Wednesday, October 5, 2011

Cooperative Attending Skills Training for ESL students and haptic feedback

Clip art: Clker
I was not aware that this article by Corrine Cope and myself from 1999 on "attending skill" training was still accessible. (The linked Eric version is a relatively poor quality pdf, but still readable.) It provides what I think is still an excellent framework for creating very focused, peer monitoring group conversation where students can work on integrating in new and corrected sounds or words or phrases or strategies into their spontaneous speech.

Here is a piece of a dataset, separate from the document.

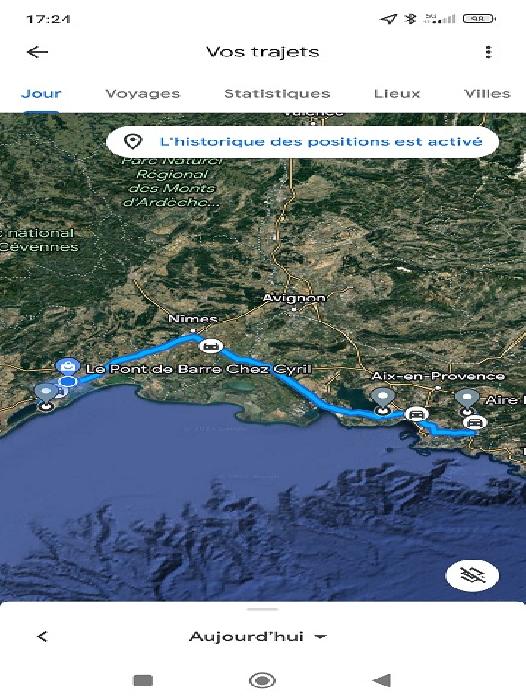Go to previous day with left chevron
This screenshot has width=526, height=700.
pyautogui.click(x=42, y=636)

I have used some version of attending skill training in virtually every ESL/EFL class I have taught (of any size and level) and I recommend it highly. In addition to assisting students in becoming simply better listeners, it provides them with a (relatively) stress free and supportive setting where they can  experiment with new language and where peers can actually be of real value in helping them do that.

Two "haptic" applications:  (1) Learners are relaxed to the point in speaking that they have a much better chance of staying tuned in to the "felt sense" of their voice, and, consequently are more likely to detect (unobtrusively) haptic anchored-errors or changes, and (2) when peers observe a problem with a targeted element of pronunciation in one of the speakers, they, or the instructor can provide appropriate "haptic feedback," that is (possibly) saying the word or phrase using a haptically anchored corrected version or request that the speaker try to provide it in the debriefing session.

It can be clinical pronunciation work at its best--in part probably because attending skill training was developed in counseling psychology in the first place. It can also change the way you "attend to" integrating sound change in the classroom.